The lawsuit alleges that the party broke its own rules, which the state obliges them to follow. (“The complaint cites Rule 11(b)(1), which states that 'Unless decided otherwise by the state party convention within two years prior to each presidential election year, the ... party shall conduct a statewide presidential preference primary on a date selected by the chairman of the party . . . . When Republicans met for their state convention in March, they did not vote on holding a presidential primary.”)
The plaintiff are represented by a local law firm and by the nonpartisan Protect Democracy, which has litigated frequently in opposition to Trump’s executive power grabs. Cameron Kistler, counsel for Protect Democracy, put out a written statement, explaining:
"The Executive Committee’s decision to cancel the primary is both illegal and deeply un-American. We don’t cancel elections whenever one candidate is ahead of their rivals in the polls months ahead of an election. After all, if we did, Hillary Clinton—and not Donald Trump—would currently be President.”
The state party on Sept. 7 canceled the primary. This was before anything regarding the July 25 conversation between Trump and Ukraine’s president was released, before we had the benefit of the whistleblower complaint, before Trump’s secretary of state blocked witnesses from testifying and before Trump threatened the whistleblower. The House had not yet opened its official impeachment inquiry when the state party, perhaps at Trump’s behest, decided it was a good idea to deprive South Carolinians of the option to nominate someone else.
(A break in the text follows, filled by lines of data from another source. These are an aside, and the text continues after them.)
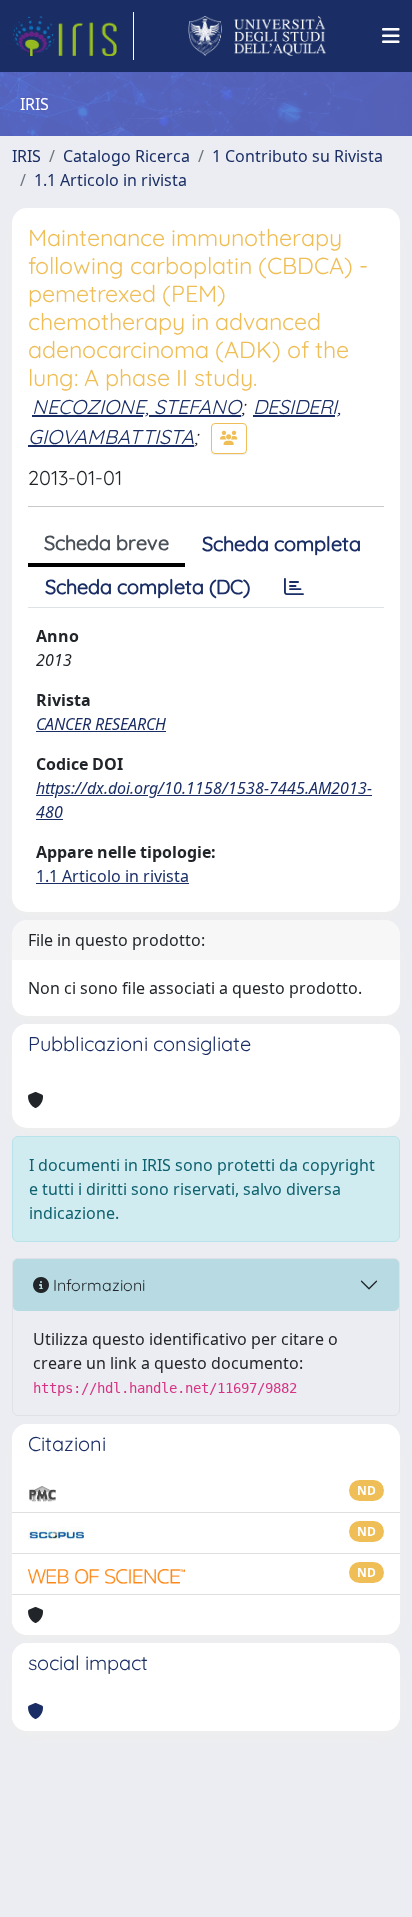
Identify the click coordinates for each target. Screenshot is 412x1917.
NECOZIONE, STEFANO (136, 406)
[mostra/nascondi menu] (391, 36)
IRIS (26, 156)
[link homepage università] (257, 36)
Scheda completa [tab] (281, 543)
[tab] (294, 587)
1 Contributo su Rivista (297, 156)
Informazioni (97, 1285)
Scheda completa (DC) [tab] (147, 586)
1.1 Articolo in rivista (110, 180)
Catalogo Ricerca (126, 156)
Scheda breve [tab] (106, 542)
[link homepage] (73, 36)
South Carolina Republicans might want to consider declining to oppose the lawsuit and reinstating the primary. Imagine if Trump is impeached and his approval rating is down in the 30s when the South Carolina primary rolls around on Feb. 29. By then, there might be Republican support in the House and/or Senate for replacing Trump. Nevertheless, South Carolina wouldn’t have a primary and therefore would have no role in deciding whether the party should dump the president, and if so, who should run in his place. Given that no other states except Nevada, Kansas, Arizona and Alaska have canceled their primaries, there could still be plenty of opportunity for a compelling candidate to jump into the race to save the party from ruin; South Carolina, however, would play no part in that contest.
It was never a good idea for the Republicans, in a convincing imitation of one-party authoritarian states, to insulate Trump from challengers. The move amounted to a primal scream of fear. If the incumbent has between 80 and 90 percent of the party in his corner, of course he is going to want to flaunt it through a series of primaries leading to an inevitable coronation. The only explanation for avoiding such ego-boosters is fear that credible opponents would appear and do damage to his facade of invincibility.
South Carolina’s Republican Party is now trapped. If it reverses and reinstates the primary, it will convey panic about Trump’s prospects. If it doesn’t, it will be left out of the primary process if Trump must be ousted to save the party.
If nothing else, the lawsuit should serve as a warning to other state parties: Keep your options open. Chaining the party’s prospects (not only for president but also for both houses of Congress) to a president floundering as much as this one is dangerous to one’s political health.